In the face of ever expanding life expectancies and rising retirement costs, planning for lifetime income sufficiency is more daunting than ever. Retirees must be able to come up with an optimal spend-down plan that protects them from prolonged market declines while maintaining the lifetime income value of their assets for as many as 30 years or more. Financial advisors have relied on different rules and models to forecast cash flow and spend down rates under various circumstances and, as is true of any rule or model, they aren’t without flaws. In period of low interest rates and the potential for extreme market volatility, retirees are in need of an income strategy that can provide more certainty in creating a stream of income they won’t outlive.
The Traditional Spend Down Strategy
For several decades, financial advisors have been applying the “4 percent rule” based on historical averages that imply retirees can confidently spend down their assets at a rate of 4 percent per year without risking the complete depletion of their assets. However, today’s retirees are discovering that rules based on decades old historical averages don’t reflect 21st Century realities – including rising health and long-term care costs.
Financial advisors have been adjusting the rule to account for higher retirement costs and greater volatility, offering up a 3% version and then adjusting it along the way based on changing circumstances. It can get complicated and, for retirees, create uncertainty. That’s why an increasing number of advisors are turning to the “bucket strategy” as a more tried and true alternative.

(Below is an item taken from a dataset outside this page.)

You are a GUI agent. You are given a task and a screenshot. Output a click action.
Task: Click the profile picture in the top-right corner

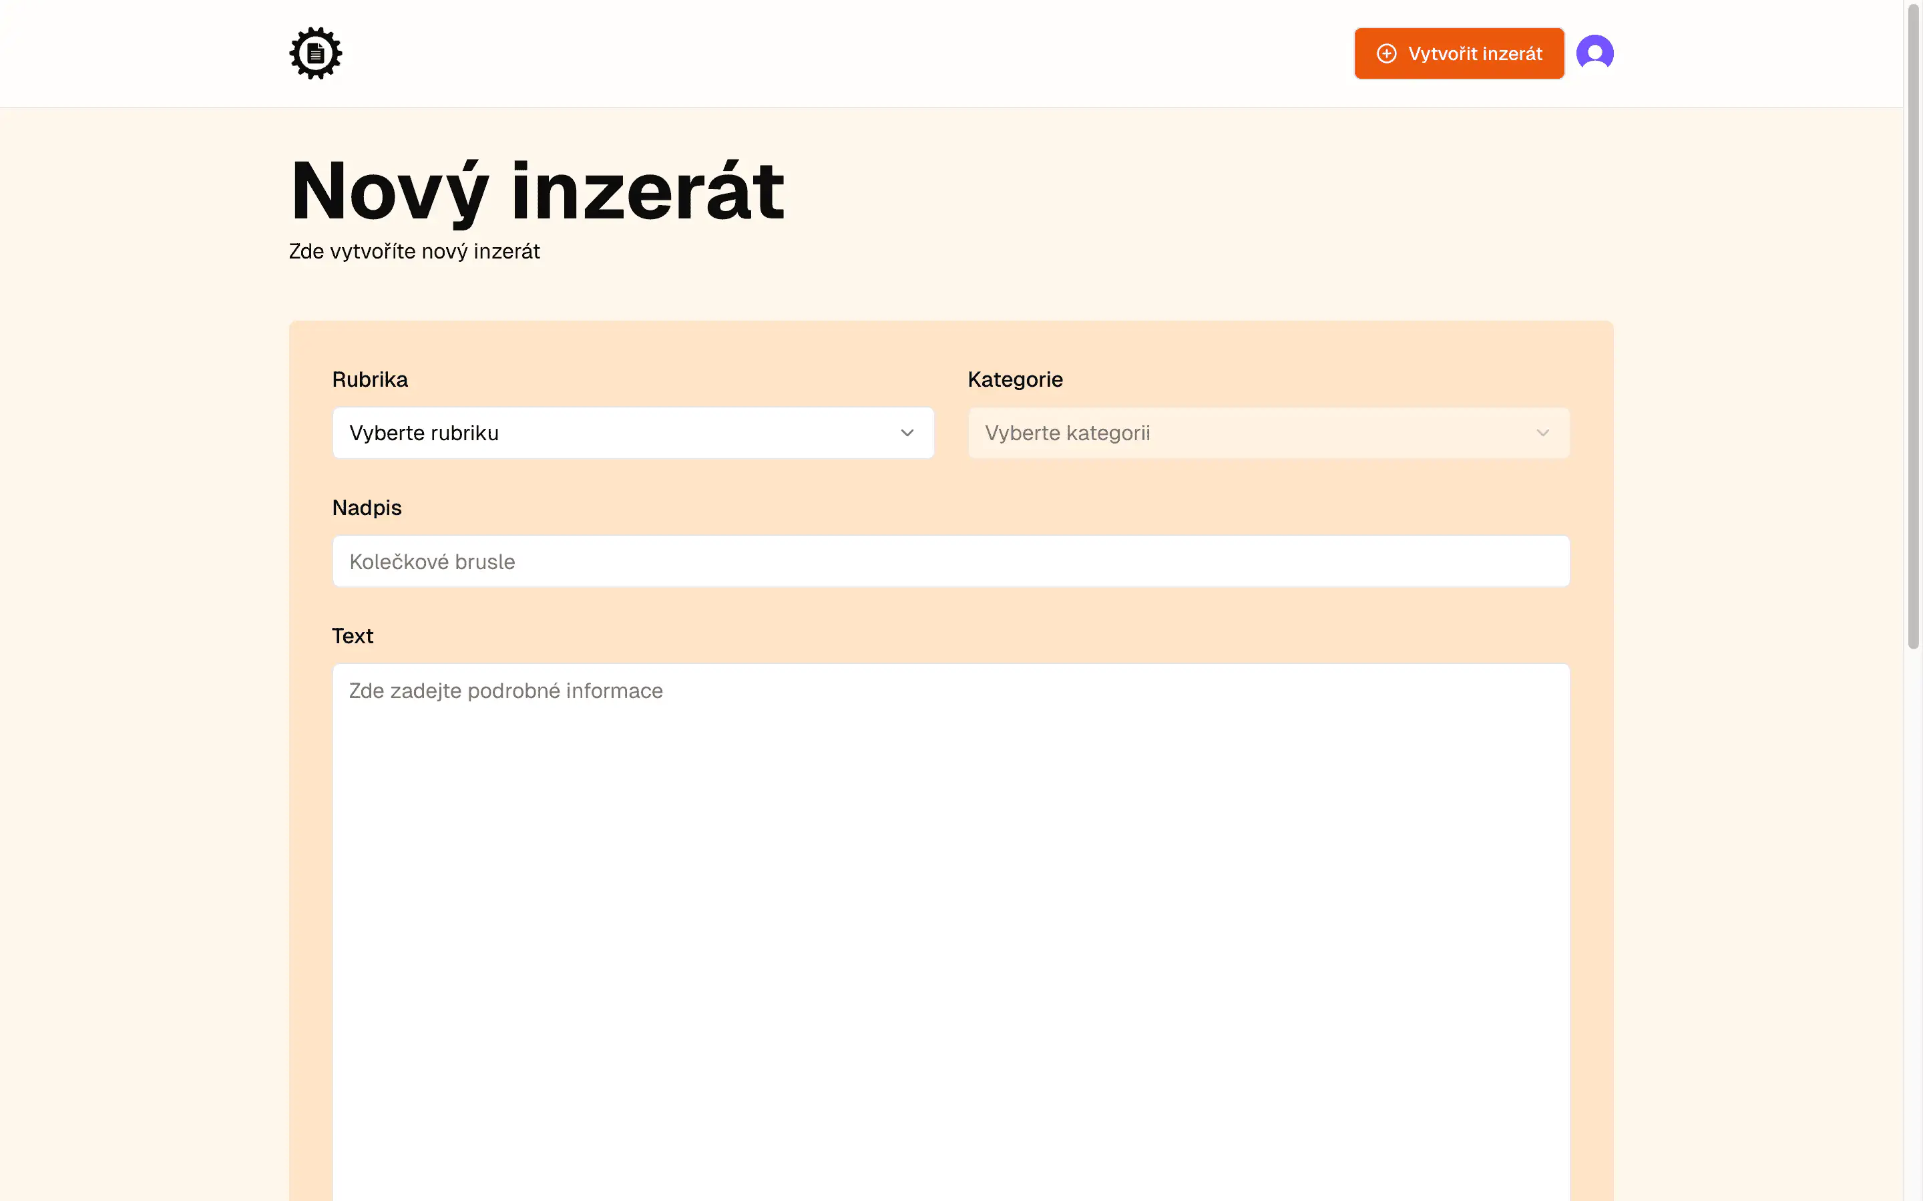pos(1595,52)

What Exactly is the Bucket Strategy?
The Bucket Strategy is a straightforward approach that I like to use with clients when we are generating their retirement income. Simply, it is retirement portfolio planning for generating income to meet cash flow needs while maintaining a diversified investment portfolio of stocks and bonds. At its core is dividing your assets into three buckets – a cash bucket that will provide up three to five years of living expenses; an intermediate term bucket earmarked for income in year’s four to nine; and a long-term bucket used to grow assets for income 10+ years out. The strategy can be broken down into more buckets if it makes it easier to manage.
Simplifying Income Planning
The concept simplifies income planning by compartmentalizing current and future retirement income into the three buckets (portfolios), each with a specific time horizon and an asset allocation designed for a specific objective. For example, the first bucket is filled with cash and cash equivalents for meeting current expenses and emergencies. The second bucket might be invested in short- to intermediate-term bonds to allow to generate a higher return. The third bucket is your growth portfolio allocated among stocks and bonds for growing your lifetime income value.
This can be less overwhelming than having to manage one big portfolio, especially during turbulent times. For example, if you had retired in 2008 utilizing the four percent rule, you would have taken withdrawals from one overall portfolio during a very weak market. However, with the bucket approach, your cash needs for the first few years are already set aside, so you wouldn’t need to sell stocks at the worst possible time. The bucket containing a stock portfolio is earmarked for income 10 or more years out, giving it plenty of time to roll through the market cycles.
Once the initial strategy is implemented, the buckets are exchanged as they are used. For example, after the first five years, a new bucket #1 is created by shifting assets from bucket #2; and additional assets are shifted to bucket #2 from bucket #3. The amount allocated to each bucket depends on your new time horizons and investment objectives. This doesn’t have to be done after five years as it can be done incrementally year after year, or more aggressively when markets are up (and vice versa).
With more than 10,000 baby boomers crossing the retirement threshold each day, the need for retirement income planning is paramount. Today’s retirees are looking for simple solutions and greater certainty in their planning. By assigning specific asset buckets to the different time horizons and income needs, it become much easier to manage risks while creating a more reliable income stream that you won’t outlive.